- _TASK 1_: In the tax appeal order, which assessment year does the Departmental appeal relate to?
- _TASK 2_: Summarize the tax appeal order in two sentences.
- _TASK 3_: Rewrite the part of the tax appeal order that opens with the words containing "3. The assessed" and closes with "the assesseds hands.", substituting "occupants" for "tenants".

- _SOURCE EXTRACT_:

## Begin

1990 Latest Caselaw 2 Del

Citation : 1990 Latest Caselaw 2 Del
Judgement Date : 5 January, 1990

Delhi High Court
Income-Tax Officer vs Urmila Mittal. on 5 January, 1990
Equivalent citations: 1990 32 ITD 798 Delhi

ORDER

Per Kathuria, Accountant Member - This is a Departmental appeal arising out of the order dated 25-3-1985 passed by Commissioner of Income-tax (Appeals), Chandigarh, and relates to assessment year 1981-82.

2. The only issue is with regard to the capital gain. The assessed sold a residential house situated at Muzaffar Nagar, on different dates as under :-

Date

Amount of sale

5-4-1980

Rs. 50,000

28-4-1980

Rs. 34,000

15-7-1980

Rs. 35,000

15-7-1980

Rs. 900

16-10-1980

Rs. 48,000

TOTAL :

Rs. 1,67,900

There were some other charges and the total sale proceeds, therefore, amounted to Rs. 1,80,000. The Income-tax Officer was of the view that the property at Mazaffar Nagar was not self-occupied and had actually been rented out and so the provisions of section 54(1) were not attracted. The ITO also did not accept the plea of the assessed that the sale proceeds were utilised within the specific time and so capital gains was not exigible. The ITO also rejected the contention of the assessed that the newly constructed house was self-occupied. In fact, according to him, the new house acquired by the assessed at Faridabad was also rented out. The ITO, therefore, proceeded to assess capital gains in the hands of the assessed. After deducting the cost of acquisition of the Mazaffar Nagar property at Rs. 6,600 from the sale proceeds of Rs. 1,80,000 and after allowing deduction under section 80T of the Income-tax Act the net capital gains was worked out at Rs. 1,26,300. The income of the assessed was, therefore, assessed at Rs. 1,26,300 as she had no other sources of income.

3. The assessed preferred an appeal before the Commissioner of Income-tax (Appeals) who after considering the evidence and the arguments placed before him held that the house at Muzaffar Nagar had been vacated by the tenants in 1970 and further that the amount of capital gains was utilised within the specified period by constructing a property at Faridabad as per the provisions of section 54 wrongly mentioned as section 54-E by the CIT (Appeals) and that the house at Faridabad was for residential purposes of the assessed. He accordingly deleted the capital gains assessed to tax in the assesseds hands.

## End

- _SUPPLIED RECORDS_:
## Begin

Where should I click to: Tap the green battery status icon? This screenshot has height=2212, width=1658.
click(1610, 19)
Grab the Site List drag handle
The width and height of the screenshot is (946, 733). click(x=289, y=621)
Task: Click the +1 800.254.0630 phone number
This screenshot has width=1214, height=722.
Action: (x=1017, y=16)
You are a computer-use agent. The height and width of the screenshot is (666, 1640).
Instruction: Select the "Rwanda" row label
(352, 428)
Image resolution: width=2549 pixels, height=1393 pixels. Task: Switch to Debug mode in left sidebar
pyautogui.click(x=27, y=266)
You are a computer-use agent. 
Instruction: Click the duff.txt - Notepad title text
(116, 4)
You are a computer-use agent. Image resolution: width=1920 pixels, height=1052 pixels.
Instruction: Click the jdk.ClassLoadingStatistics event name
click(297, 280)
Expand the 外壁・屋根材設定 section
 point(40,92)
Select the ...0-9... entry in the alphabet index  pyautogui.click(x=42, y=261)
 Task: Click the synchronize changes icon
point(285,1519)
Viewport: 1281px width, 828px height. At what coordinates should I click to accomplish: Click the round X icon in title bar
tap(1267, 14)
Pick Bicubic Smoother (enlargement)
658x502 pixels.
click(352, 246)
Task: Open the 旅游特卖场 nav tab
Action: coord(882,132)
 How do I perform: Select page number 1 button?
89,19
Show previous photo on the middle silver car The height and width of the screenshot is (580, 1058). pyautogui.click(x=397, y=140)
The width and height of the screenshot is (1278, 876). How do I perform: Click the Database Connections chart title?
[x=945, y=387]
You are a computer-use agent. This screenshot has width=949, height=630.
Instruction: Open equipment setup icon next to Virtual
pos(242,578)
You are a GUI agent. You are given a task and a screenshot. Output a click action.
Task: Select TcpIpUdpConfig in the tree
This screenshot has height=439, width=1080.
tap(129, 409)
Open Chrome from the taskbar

## End

- _FULL RESPONSE 1_: 1981-82

- _FULL RESPONSE 2_: The Income-tax Officer assessed capital gains on the sale of a residential house at Muzaffar Nagar, holding that both that property and the new house at Faridabad had been rented out rather than self-occupied. On appeal, the Commissioner of Income-tax (Appeals) found that the tenants had vacated the Muzaffar Nagar house in 1970 and that the capital gains were used within the specified period to build a residential house at Faridabad, and so deleted the capital gains.

- _FULL RESPONSE 3_:
3. The assessed preferred an appeal before the Commissioner of Income-tax (Appeals) who after considering the evidence and the arguments placed before him held that the house at Muzaffar Nagar had been vacated by the occupants in 1970 and further that the amount of capital gains was utilised within the specified period by constructing a property at Faridabad as per the provisions of section 54 wrongly mentioned as section 54-E by the CIT (Appeals) and that the house at Faridabad was for residential purposes of the assessed. He accordingly deleted the capital gains assessed to tax in the assesseds hands.